Vadim Alexandrovich Shipachyov (; born 12 March 1987) is a Russian professional ice hockey forward for Ak Bars Kazan of the Kontinental Hockey League (KHL). He previously played for Severstal Cherepovets, SKA Saint Petersburg, HC Dynamo Moscow of the KHL and the Vegas Golden Knights of the National Hockey League (NHL).

Playing career
On 4 May 2017, he signed with the Vegas Golden Knights making him the second person in history to be signed by the Golden Knights. On 15 October, he made his debut for the Golden Knights against the Boston Bruins and scored his first NHL goal on Bruins' goaltender Tuukka Rask. On 29 October, he was suspended by the Golden Knights for failing to report to their AHL affiliate. The following day, it was announced that he had decided to return to Russia, and that his contract would be terminated as soon as he had cleared unconditional waivers. On 9 November, the Golden Knights announced that their contract with Shipachyov was terminated, and that he was able to return to play in the Kontinental Hockey League (KHL).

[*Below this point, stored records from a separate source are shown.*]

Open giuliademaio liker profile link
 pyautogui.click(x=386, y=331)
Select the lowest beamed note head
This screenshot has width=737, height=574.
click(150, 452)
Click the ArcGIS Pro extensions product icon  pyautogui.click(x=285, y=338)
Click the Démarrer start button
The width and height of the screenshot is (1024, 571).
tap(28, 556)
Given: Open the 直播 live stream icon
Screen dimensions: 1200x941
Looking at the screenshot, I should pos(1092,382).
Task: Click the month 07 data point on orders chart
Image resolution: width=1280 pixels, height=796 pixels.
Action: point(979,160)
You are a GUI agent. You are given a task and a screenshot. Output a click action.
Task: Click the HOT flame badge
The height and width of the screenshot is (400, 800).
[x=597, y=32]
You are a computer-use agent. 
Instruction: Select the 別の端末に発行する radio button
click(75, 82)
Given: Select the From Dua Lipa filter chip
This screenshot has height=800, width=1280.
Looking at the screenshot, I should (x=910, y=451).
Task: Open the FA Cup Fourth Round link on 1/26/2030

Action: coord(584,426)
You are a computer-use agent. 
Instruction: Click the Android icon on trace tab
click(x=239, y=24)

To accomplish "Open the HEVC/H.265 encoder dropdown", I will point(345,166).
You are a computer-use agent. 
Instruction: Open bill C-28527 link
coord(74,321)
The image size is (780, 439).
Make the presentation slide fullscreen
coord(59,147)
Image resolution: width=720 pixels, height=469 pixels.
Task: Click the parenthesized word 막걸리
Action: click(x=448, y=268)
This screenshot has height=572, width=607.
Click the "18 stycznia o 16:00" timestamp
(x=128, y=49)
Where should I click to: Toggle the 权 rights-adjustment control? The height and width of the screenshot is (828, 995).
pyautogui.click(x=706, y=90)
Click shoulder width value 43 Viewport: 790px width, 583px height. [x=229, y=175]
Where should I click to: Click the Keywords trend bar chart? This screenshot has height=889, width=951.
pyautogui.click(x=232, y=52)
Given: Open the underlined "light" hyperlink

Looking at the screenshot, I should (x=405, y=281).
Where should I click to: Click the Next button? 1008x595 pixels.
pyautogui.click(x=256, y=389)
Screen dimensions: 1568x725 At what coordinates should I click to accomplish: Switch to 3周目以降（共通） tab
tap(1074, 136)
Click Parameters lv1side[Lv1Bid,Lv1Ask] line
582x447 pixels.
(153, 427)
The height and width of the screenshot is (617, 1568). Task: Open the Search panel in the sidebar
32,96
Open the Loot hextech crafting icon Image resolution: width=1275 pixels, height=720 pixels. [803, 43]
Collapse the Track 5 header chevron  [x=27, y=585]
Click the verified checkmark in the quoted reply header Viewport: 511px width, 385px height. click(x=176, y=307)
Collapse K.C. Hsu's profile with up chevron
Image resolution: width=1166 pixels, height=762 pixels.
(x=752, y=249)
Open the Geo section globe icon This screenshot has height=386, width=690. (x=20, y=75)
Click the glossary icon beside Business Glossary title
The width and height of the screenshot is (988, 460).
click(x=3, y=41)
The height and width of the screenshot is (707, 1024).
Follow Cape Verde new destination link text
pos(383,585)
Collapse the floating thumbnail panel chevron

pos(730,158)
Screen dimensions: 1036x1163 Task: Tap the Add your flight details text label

On 11 November, Shipachyov signed with SKA Saint Petersburg of the Kontinental Hockey League (KHL) for the remainder of the 2017–18 KHL season. In 22 regular season games, Shipachyov tallied 25 points, helping SKA finish top of the league. In the post-season, he was unable to help SKA repeat as champions, losing in the conference finals against CSKA Moscow contributing 11 points in 14 games.

As a free agent after completing his fifth season with St. Petersburg, Shipachyov left to sign a two-year contract with Dynamo Moscow on May 17, 2018.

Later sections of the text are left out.